O QUE FAZER
Copie, sem nenhuma alteração, o trecho do texto sobre dados de saúde e privacidade que vai de "8. Busca pelo" a "efetiva da saúde.".

Finalmente, o Estudo Precison Consumer 2030 realizado pela empresa Sparks & Honey projeta que os dados de precisão serão responsáveis por mudanças disruptivas em praticamente todos as indústrias e aponta que as pessoas já estão dispostas a pagar até 20% a mais em produtos baseados em seu próprio DNA.
8. Busca pelo equilíbrio entre Transparência e Privacidade
Em um mundo com crescente tendência de as pessoas compartilharem suas informações privadas em redes sociais e aplicativos da Internet e de demanda para hospitais e operadoras divulgarem resultados clínicos por profissional de saúde nas redes, os governos buscam criar legislações para garantir os direitos individuais de privacidade.
Ao mesmo tempo, o avanço da tecnologia, em especial da visão computacional e Internet dos Corpos, permitirá identificar localização, estado de saúde e comportamento em tempo real e de forma individualizada. Esta possibilidade irá permitir uma gestão muito mais efetiva da saúde.

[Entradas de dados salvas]

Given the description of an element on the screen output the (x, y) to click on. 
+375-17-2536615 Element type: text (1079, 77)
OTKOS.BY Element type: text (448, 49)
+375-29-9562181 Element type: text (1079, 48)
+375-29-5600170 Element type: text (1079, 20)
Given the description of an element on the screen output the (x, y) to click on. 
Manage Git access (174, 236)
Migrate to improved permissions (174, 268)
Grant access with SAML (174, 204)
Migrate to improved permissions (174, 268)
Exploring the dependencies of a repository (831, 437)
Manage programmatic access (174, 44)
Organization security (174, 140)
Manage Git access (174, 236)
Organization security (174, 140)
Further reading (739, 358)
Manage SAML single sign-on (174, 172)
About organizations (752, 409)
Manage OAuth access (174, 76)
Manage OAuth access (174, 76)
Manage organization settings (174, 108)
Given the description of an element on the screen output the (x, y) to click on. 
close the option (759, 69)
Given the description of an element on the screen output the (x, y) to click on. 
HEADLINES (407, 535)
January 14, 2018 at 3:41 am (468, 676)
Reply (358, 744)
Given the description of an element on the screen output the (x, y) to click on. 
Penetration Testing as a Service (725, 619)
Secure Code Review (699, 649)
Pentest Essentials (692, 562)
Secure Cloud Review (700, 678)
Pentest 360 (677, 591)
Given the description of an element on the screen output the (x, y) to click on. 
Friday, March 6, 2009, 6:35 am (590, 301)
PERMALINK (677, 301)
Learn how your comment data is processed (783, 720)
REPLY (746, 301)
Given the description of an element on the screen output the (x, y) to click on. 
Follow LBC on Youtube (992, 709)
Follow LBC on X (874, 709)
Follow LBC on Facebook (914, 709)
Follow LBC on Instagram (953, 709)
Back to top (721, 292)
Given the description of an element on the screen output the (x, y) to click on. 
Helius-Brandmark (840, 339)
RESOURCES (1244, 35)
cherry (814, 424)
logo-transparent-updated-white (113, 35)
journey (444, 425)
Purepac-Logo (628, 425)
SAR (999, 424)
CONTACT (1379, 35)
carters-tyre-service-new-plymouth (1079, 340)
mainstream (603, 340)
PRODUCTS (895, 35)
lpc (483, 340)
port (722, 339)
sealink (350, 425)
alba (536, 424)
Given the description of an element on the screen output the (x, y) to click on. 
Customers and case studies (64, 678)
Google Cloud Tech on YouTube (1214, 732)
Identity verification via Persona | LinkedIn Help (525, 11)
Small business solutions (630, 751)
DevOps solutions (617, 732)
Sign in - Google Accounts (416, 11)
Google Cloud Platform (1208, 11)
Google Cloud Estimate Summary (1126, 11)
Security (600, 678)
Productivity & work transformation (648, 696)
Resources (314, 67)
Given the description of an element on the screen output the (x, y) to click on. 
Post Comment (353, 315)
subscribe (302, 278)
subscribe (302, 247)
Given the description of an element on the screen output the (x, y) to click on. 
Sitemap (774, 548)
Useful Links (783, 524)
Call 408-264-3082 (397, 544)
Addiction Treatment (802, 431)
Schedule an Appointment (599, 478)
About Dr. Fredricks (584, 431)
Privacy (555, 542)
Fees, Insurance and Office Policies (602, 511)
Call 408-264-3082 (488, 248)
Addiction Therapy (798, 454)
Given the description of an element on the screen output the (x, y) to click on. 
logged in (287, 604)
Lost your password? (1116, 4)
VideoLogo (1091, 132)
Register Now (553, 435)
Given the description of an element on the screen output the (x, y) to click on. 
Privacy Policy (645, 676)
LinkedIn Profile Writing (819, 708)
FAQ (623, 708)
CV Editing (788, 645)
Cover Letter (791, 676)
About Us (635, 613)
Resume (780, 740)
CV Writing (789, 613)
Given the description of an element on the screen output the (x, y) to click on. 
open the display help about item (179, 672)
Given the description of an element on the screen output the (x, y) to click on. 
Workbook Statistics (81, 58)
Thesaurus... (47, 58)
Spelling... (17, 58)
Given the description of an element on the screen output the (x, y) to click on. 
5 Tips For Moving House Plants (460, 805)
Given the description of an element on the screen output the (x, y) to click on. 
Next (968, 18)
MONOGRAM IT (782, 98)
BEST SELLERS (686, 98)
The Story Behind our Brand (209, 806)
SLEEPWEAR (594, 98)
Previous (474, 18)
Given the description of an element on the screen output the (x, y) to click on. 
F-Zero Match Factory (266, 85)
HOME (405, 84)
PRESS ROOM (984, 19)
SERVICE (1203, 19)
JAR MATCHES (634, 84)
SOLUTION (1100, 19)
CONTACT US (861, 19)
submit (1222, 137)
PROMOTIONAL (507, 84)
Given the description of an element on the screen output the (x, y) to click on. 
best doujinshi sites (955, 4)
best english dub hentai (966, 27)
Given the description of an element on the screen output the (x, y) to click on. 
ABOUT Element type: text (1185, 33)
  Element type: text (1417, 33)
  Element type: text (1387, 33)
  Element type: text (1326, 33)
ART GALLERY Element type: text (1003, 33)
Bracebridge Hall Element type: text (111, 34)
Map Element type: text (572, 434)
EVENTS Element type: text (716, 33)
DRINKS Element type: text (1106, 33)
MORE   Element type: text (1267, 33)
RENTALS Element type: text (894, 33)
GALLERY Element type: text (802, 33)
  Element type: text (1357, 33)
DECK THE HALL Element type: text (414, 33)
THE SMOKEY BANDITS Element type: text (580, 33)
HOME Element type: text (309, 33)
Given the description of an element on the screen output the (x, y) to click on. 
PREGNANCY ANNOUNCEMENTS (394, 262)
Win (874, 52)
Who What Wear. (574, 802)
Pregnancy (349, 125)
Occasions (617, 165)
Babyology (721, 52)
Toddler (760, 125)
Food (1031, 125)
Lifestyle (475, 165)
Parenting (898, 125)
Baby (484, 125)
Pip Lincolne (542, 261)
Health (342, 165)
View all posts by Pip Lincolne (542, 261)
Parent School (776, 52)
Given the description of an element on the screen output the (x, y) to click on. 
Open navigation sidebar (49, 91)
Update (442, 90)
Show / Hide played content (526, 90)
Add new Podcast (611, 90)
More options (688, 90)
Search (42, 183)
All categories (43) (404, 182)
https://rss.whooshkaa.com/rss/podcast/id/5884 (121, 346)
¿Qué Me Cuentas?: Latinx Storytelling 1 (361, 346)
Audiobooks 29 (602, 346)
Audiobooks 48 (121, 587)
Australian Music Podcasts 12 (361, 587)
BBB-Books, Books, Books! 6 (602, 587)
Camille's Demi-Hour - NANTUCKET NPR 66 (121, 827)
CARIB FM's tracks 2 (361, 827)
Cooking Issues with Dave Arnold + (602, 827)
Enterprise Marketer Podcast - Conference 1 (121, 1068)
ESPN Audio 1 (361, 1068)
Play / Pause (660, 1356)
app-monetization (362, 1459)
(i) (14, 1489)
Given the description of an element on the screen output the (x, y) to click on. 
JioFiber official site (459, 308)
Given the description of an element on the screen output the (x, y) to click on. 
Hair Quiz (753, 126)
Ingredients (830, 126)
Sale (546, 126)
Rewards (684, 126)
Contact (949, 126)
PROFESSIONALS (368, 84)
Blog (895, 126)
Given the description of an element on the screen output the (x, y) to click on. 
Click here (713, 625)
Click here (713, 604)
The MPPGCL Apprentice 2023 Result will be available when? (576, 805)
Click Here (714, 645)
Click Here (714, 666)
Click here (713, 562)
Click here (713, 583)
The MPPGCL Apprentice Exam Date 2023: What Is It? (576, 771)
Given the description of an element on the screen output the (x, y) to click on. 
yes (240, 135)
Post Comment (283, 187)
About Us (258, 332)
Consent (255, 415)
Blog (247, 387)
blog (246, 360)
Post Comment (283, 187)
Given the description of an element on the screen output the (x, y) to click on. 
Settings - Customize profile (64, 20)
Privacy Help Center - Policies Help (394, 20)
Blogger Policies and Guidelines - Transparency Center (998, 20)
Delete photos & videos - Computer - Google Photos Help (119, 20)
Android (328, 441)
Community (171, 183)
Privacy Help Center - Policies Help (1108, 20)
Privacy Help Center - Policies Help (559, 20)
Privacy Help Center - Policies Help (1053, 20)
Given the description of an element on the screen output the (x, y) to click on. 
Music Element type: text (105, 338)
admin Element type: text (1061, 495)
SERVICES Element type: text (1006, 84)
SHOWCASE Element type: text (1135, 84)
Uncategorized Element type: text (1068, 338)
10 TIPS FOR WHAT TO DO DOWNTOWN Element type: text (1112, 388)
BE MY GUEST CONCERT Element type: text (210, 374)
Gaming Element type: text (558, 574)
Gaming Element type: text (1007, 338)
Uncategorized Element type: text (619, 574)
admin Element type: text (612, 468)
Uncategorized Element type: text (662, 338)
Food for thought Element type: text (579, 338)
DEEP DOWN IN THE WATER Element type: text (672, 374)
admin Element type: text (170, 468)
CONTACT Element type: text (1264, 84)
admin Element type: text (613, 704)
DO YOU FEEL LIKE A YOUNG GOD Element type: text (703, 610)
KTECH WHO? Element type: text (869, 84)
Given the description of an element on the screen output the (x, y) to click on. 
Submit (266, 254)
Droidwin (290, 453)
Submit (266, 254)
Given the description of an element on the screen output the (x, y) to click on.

RESULTADO DO EXERCÍCIO
8. Busca pelo equilíbrio entre Transparência e Privacidade
Em um mundo com crescente tendência de as pessoas compartilharem suas informações privadas em redes sociais e aplicativos da Internet e de demanda para hospitais e operadoras divulgarem resultados clínicos por profissional de saúde nas redes, os governos buscam criar legislações para garantir os direitos individuais de privacidade.
Ao mesmo tempo, o avanço da tecnologia, em especial da visão computacional e Internet dos Corpos, permitirá identificar localização, estado de saúde e comportamento em tempo real e de forma individualizada. Esta possibilidade irá permitir uma gestão muito mais efetiva da saúde.